All Products
Search
Document Center

DataWorks:Overview

Last Updated:Jan 03, 2024

DataWorks supports shared resource groups and exclusive resource groups. This topic describes the details about these resource groups and how to select a resource group based on your business requirements.

Background information

  • When you activate DataWorks, you are provided with pay-as-you-go shared resource groups by default. You can also purchase a subscription exclusive resource group. You can use servers in your data center as a resource group after you upgrade the DataWorks service to a more advanced edition. For more information about different types of resource groups, see Description of resource groups.

  • In different execution phases of a node, different types of resource groups are used. In this topic, a batch synchronization node is used to describe the mechanism for issuing a node and resource groups used in different execution phases of the node. For more information, see Mechanism for issuing nodes.

  • A node can use different types of resource groups in a specific execution phase.
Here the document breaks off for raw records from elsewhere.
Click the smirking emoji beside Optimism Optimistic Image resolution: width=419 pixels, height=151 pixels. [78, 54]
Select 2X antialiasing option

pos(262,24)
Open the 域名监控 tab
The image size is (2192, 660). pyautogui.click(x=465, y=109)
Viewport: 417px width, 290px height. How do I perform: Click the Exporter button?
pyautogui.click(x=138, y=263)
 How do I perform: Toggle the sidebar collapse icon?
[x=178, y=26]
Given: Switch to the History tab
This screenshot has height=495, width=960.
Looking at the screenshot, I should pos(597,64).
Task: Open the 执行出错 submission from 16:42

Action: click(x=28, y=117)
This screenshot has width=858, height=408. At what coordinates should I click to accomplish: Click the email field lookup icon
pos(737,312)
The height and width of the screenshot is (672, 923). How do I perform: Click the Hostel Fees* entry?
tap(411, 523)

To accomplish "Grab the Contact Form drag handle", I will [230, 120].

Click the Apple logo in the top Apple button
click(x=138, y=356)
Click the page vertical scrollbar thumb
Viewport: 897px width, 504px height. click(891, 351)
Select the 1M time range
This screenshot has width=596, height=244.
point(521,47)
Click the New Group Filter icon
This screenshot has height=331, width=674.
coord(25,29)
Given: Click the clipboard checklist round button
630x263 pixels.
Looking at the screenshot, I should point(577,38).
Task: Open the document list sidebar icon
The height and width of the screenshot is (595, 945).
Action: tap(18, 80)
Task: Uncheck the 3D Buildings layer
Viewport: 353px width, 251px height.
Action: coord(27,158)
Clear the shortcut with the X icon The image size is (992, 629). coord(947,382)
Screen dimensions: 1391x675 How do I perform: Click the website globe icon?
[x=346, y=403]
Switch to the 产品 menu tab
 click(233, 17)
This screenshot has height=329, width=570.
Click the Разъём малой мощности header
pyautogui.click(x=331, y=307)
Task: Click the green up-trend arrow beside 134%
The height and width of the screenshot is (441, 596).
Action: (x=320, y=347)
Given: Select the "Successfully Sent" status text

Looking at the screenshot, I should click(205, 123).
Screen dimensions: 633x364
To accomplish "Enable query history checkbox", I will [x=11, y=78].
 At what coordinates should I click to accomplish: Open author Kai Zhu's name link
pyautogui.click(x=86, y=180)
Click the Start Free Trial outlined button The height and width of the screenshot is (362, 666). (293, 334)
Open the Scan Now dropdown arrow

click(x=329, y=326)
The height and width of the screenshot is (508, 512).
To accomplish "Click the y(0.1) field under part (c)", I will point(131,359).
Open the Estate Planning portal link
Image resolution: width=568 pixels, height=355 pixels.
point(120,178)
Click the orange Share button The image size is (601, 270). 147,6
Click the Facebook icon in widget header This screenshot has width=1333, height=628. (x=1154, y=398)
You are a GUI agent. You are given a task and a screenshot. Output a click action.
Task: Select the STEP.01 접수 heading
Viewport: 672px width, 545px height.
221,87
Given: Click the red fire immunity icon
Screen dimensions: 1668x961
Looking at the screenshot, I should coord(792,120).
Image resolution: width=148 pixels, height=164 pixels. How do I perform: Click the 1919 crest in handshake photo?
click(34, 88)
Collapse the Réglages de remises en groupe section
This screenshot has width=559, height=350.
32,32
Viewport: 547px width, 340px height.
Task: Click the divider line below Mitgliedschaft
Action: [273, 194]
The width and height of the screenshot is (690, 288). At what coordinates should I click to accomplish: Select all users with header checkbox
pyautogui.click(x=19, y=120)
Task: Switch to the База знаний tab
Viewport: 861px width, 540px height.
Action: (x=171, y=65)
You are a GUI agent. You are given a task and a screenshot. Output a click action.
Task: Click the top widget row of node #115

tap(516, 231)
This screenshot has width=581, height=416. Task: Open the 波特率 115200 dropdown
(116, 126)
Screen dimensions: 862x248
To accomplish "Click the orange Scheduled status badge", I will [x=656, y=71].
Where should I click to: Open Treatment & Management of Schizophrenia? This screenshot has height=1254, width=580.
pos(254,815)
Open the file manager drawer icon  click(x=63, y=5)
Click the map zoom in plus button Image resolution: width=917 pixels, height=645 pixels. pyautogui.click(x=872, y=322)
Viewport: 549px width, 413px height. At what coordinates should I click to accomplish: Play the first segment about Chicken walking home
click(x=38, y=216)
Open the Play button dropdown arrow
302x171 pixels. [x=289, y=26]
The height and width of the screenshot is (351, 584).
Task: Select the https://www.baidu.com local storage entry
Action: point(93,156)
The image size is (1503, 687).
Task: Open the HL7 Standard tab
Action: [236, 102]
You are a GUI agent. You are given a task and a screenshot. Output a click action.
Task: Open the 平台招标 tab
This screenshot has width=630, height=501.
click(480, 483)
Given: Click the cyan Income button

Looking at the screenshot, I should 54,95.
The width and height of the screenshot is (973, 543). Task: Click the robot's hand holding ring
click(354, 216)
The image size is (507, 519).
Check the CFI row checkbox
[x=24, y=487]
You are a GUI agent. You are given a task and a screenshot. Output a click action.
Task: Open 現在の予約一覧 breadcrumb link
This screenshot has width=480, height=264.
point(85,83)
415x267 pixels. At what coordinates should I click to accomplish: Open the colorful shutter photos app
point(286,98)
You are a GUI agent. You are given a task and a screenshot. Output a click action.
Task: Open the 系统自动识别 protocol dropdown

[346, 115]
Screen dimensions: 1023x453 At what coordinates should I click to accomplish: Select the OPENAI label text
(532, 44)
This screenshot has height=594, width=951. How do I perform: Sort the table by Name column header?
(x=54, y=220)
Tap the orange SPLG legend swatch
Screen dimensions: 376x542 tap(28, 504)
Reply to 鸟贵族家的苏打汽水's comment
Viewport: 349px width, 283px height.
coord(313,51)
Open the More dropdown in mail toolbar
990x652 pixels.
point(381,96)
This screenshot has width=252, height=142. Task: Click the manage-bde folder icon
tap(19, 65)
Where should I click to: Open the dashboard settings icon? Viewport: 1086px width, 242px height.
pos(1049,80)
For example, in the scheduling phase, a batch synchronization node can use a subscription exclusive resource group for scheduling or the pay-as-you-go shared resource group for scheduling. In the data integration phase, a batch synchronization node can use a subscription exclusive resource group for Data Integration. For more information about how to select a resource group, see Details of resource groups.

  • By default, shared resource groups and exclusive resource groups that are provided by DataWorks are automatically protected by Security Center Basic. Security Center Basic provides you with basic security protection features to harden the security of your assets. You can use the features to detect risks on your assets. The risks include unusual logons, DDoS attacks, and common vulnerabilities. For more information, see Introduction to Security Center Basic.

Billing

For more information about the billable items and billing methods of DataWorks, see Billing overview.

Limits

Only an Alibaba Cloud account or a RAM user to which the AliyunBSSOrderAccess and AliyunDataWorksFullAccess policies are attached can purchase a resource group. For more information, see Grant permissions to a RAM user.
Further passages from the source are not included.